In the glue technique, you should pay great attention to the "strength" of the glue solution. Too weak a glue will not bind the dye sufficiently and will rub off when touched by hand. An adhesive solution that is too strong will result in a glossy painted surface and cracks in the paint layer.
A normal concentration of glue gives good adhesion to dyes and a velvety matte surface. It is recognized by the fact that after cooling down the glue does not solidify into a hard jelly. You can also try with your fingers. If the odlip is light, then the concentration of glue is sufficient. The best solution is 6% - however, it all depends on the species of glue and the quality of the dyes.
For example, chalk, umber, Cassel earth, ultramarine, sienna, ivory, soot, require a slightly stronger glue solution, so that they do not rub off after drying.
The glue solution must be thin enough to easily drip off the brush.
In the glue technique, the tone of the paints changes after drying. Wanting to avoid great differences in color intensity, the percentage of glue solution should be strengthened. However, you then need to add a plasticizer to increase the flexibility of the paint layer and prevent cracking (honey or glycerin).
Honey was often used in the glue technique on boards in the Middle Ages, but then the whole thing was covered with varnish. Honey stops the paint from drying.

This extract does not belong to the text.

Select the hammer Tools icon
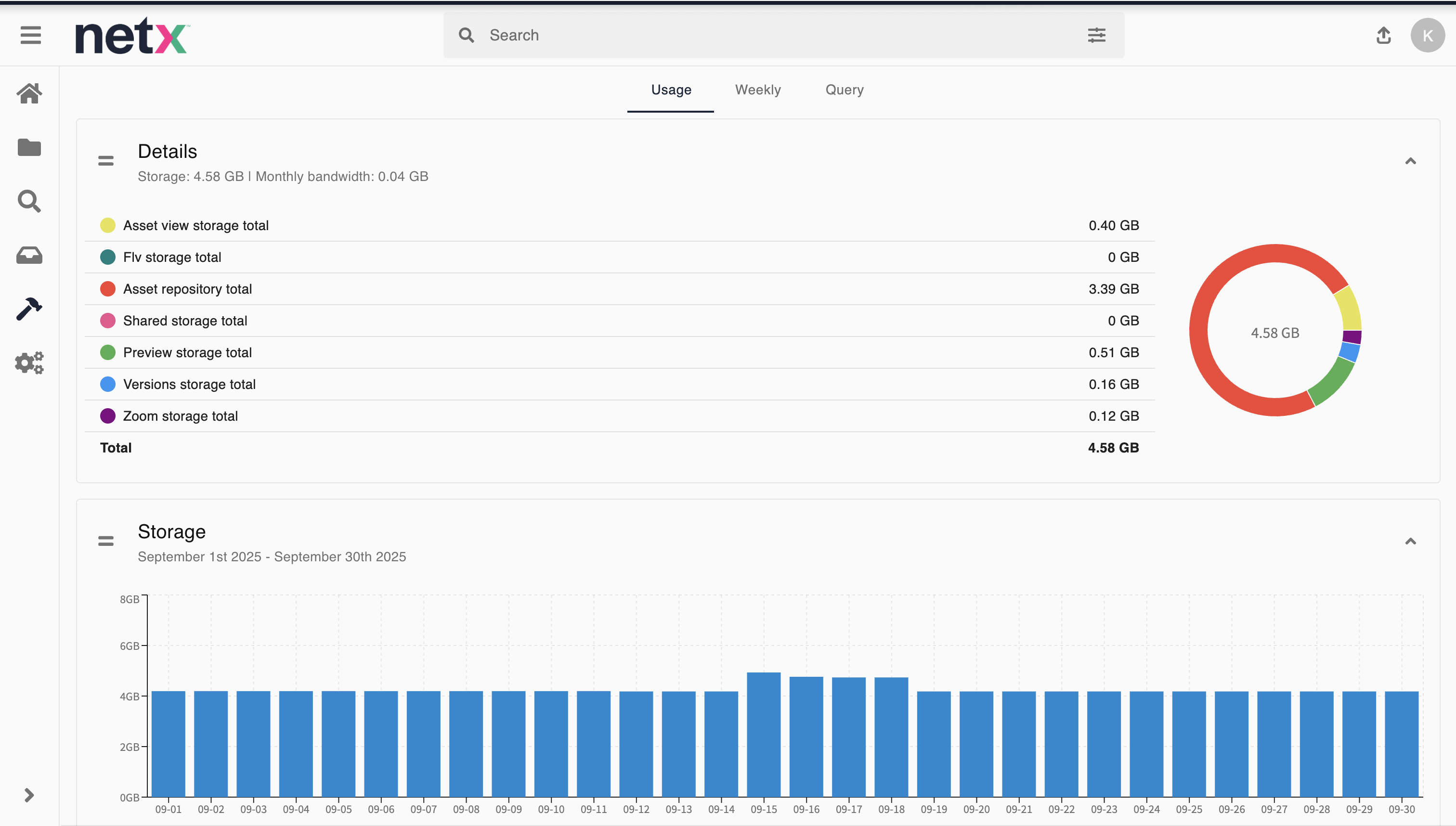The height and width of the screenshot is (826, 1456). pyautogui.click(x=29, y=309)
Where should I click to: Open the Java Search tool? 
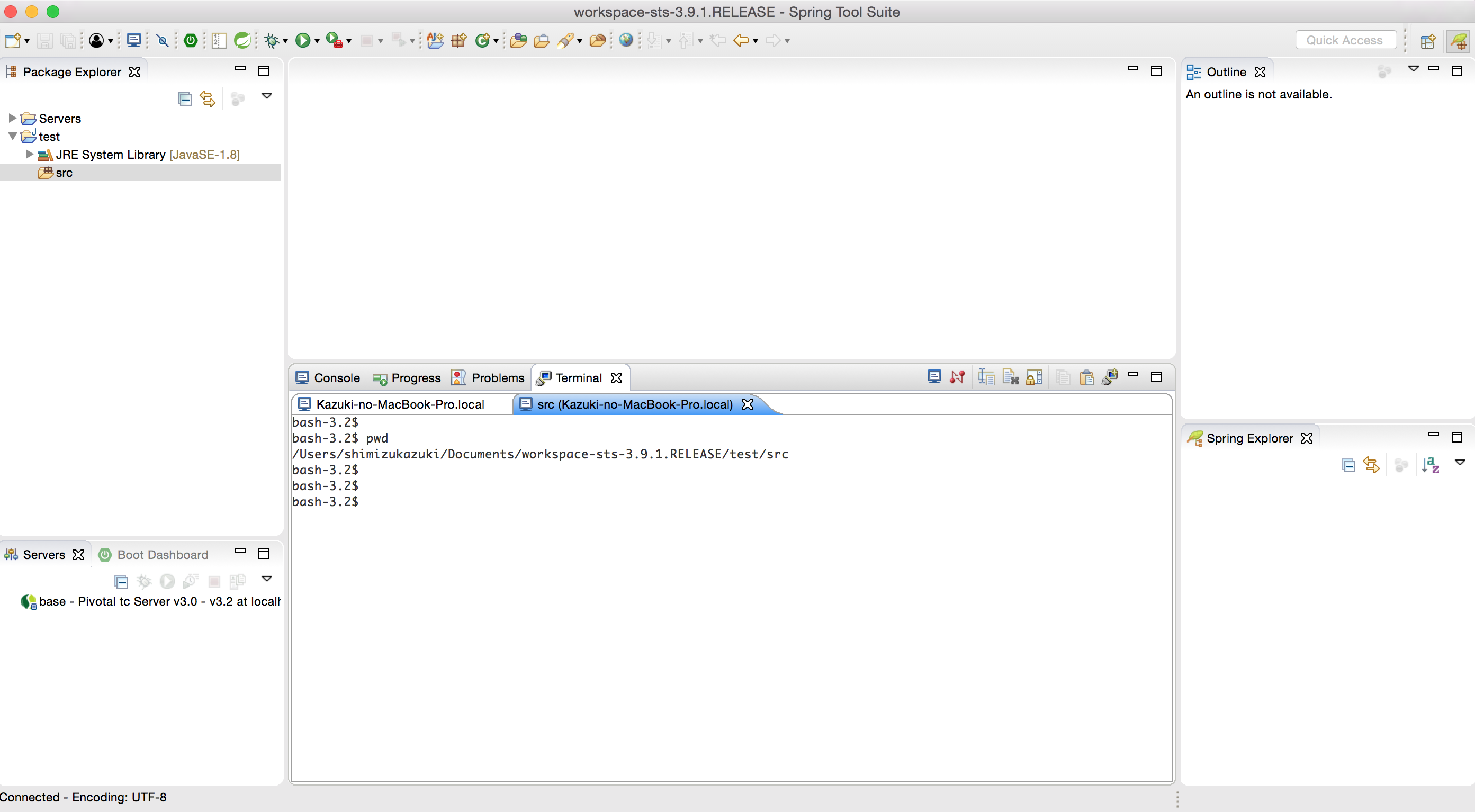[x=566, y=40]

Wanting a stronger glue solution, one takes 20% of it. In such a solution the paints do not brighten too much.
So that at this concentration the glue does not jelly, a 4% cake of quenched lime is added during its dissolution. This addition also has a preservative effect.

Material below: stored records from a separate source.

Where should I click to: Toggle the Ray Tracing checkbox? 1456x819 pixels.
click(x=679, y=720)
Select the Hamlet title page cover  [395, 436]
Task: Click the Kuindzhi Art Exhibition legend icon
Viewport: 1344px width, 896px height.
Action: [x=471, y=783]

You can also stop the glue from setting after it has cooled by treating it with an acid, such as nitric acid (for 100 g of glue, 20 g of nitric acid in 100 cm3 of water). When doing so, however, acid-resistant dyes should be used.
The glue technique is not permanent and can only be used in a dry room.
From moisture, the glue decomposes and rots, the paint layer washes away.
Wanting to have more permanent results with the glue technique, it is necessary to add wax emulsified in alkalis, or fix it with preservatives after painting (formalin.
Much better results are given by the tempera technique.